* What is expected *
Please set down each of the lines below once more, exactly, omitting all pictures.

Dataset entries:
++++++++++
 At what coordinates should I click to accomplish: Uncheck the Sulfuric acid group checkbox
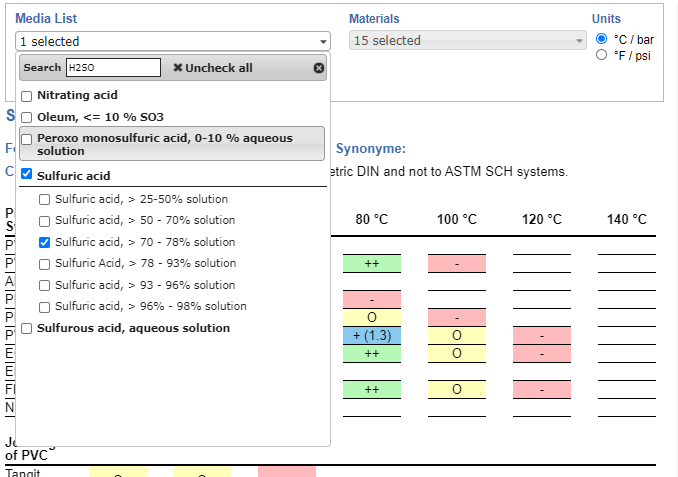27,176
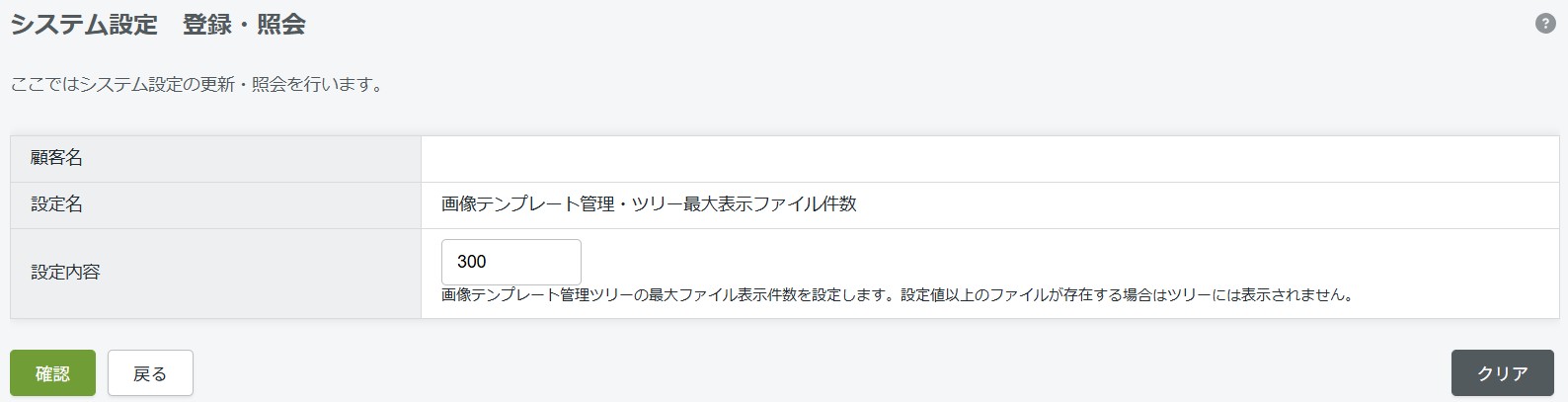1568x402 pixels.
Task: Click the 設定内容 row label
Action: click(65, 272)
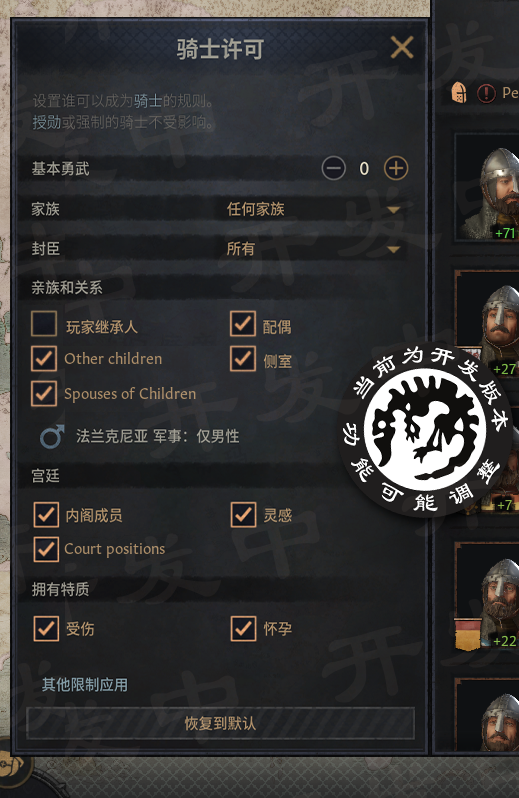Open the 家族 dropdown showing 任何家族
Screen dimensions: 519x798
coord(314,209)
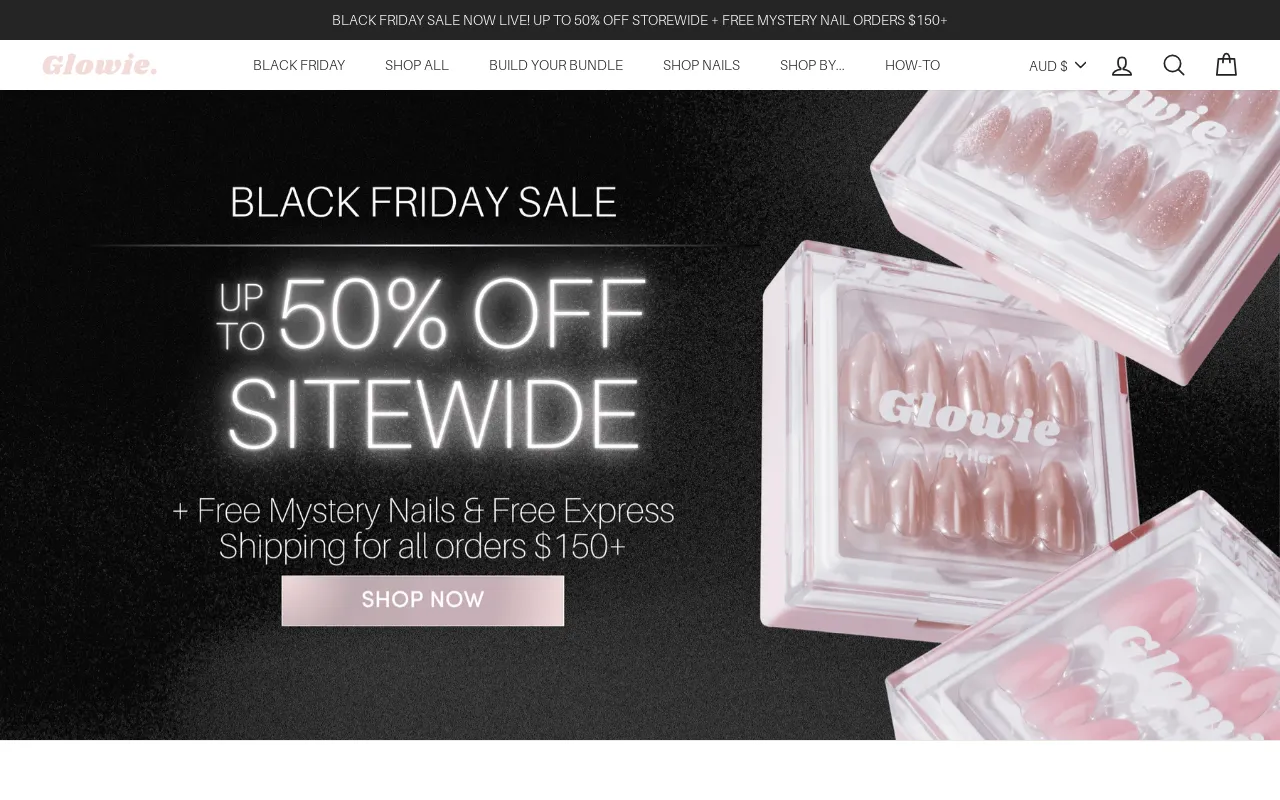1280x800 pixels.
Task: Open the SHOP BY... menu
Action: 812,65
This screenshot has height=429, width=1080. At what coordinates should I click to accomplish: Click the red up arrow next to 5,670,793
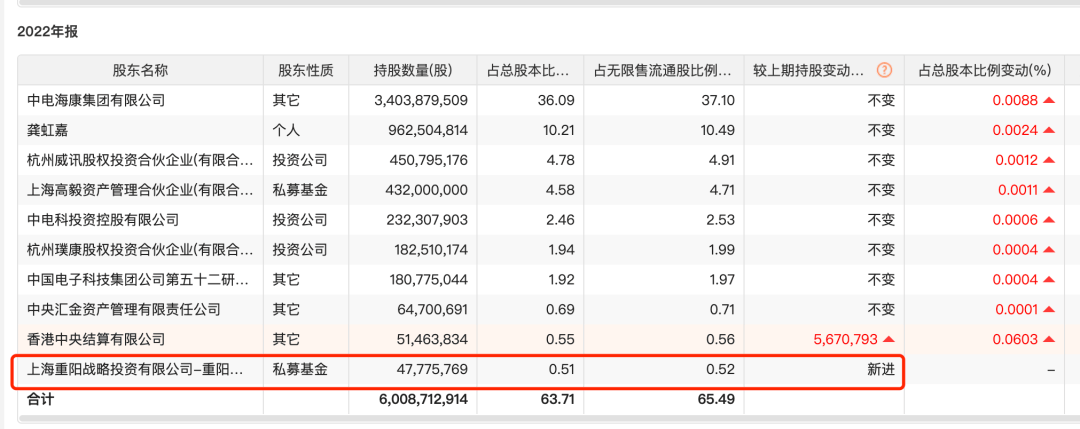(888, 339)
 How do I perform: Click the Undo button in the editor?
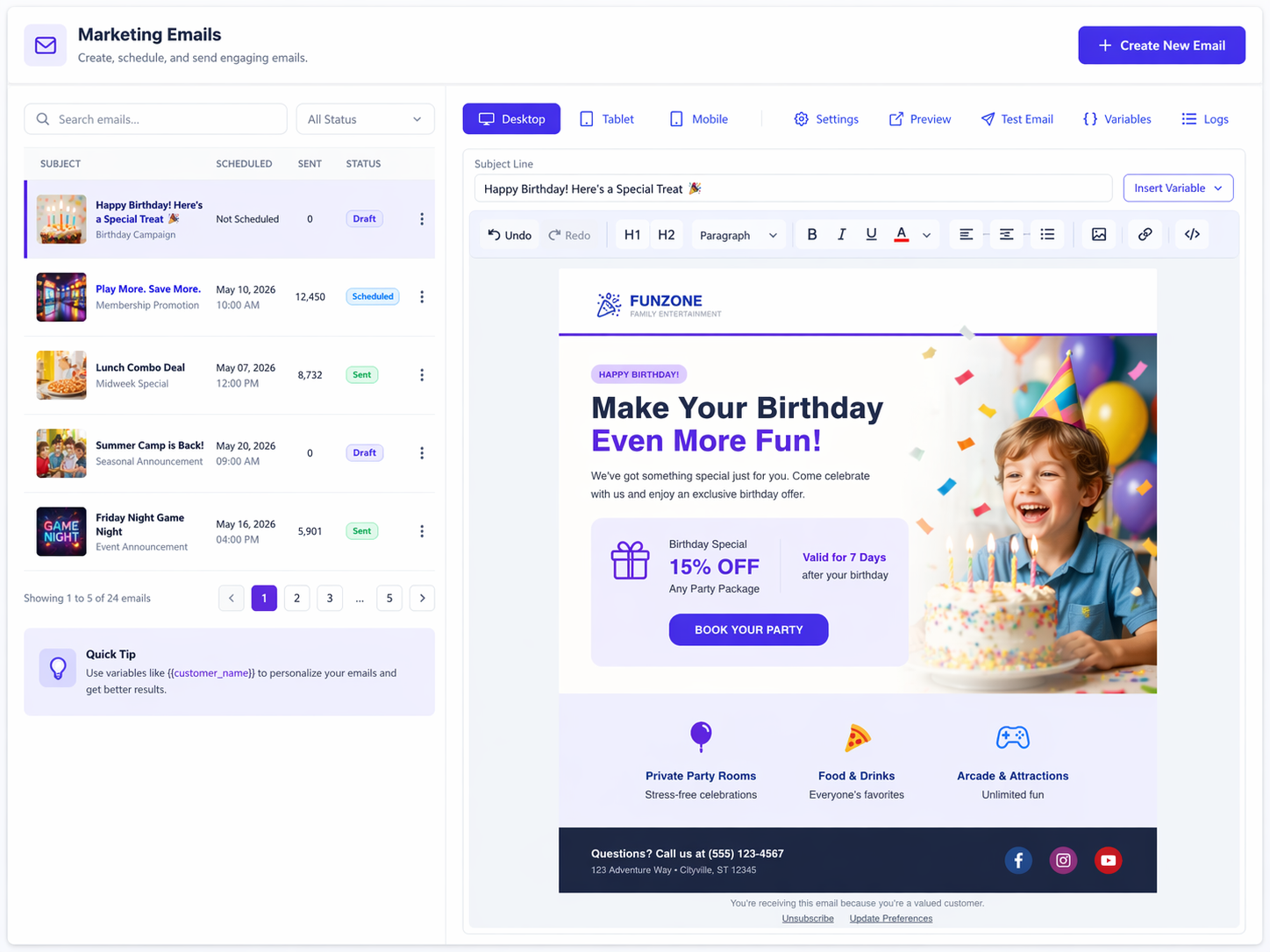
++++++++++
* Task answer *
 At what coordinates should I click to accomplish: Uncheck the Sulfuric acid group checkbox
27,176
1568x402 pixels.
Task: Click the 設定内容 row label
Action: click(65, 272)
Open the 家族 dropdown showing 任何家族
Screen dimensions: 519x798
coord(314,209)
1280x800 pixels.
Task: Open the SHOP BY... menu
Action: 812,65
This screenshot has height=429, width=1080. At what coordinates should I click to accomplish: Click the red up arrow next to 5,670,793
(888, 339)
 How do I perform: Click the Undo button in the editor?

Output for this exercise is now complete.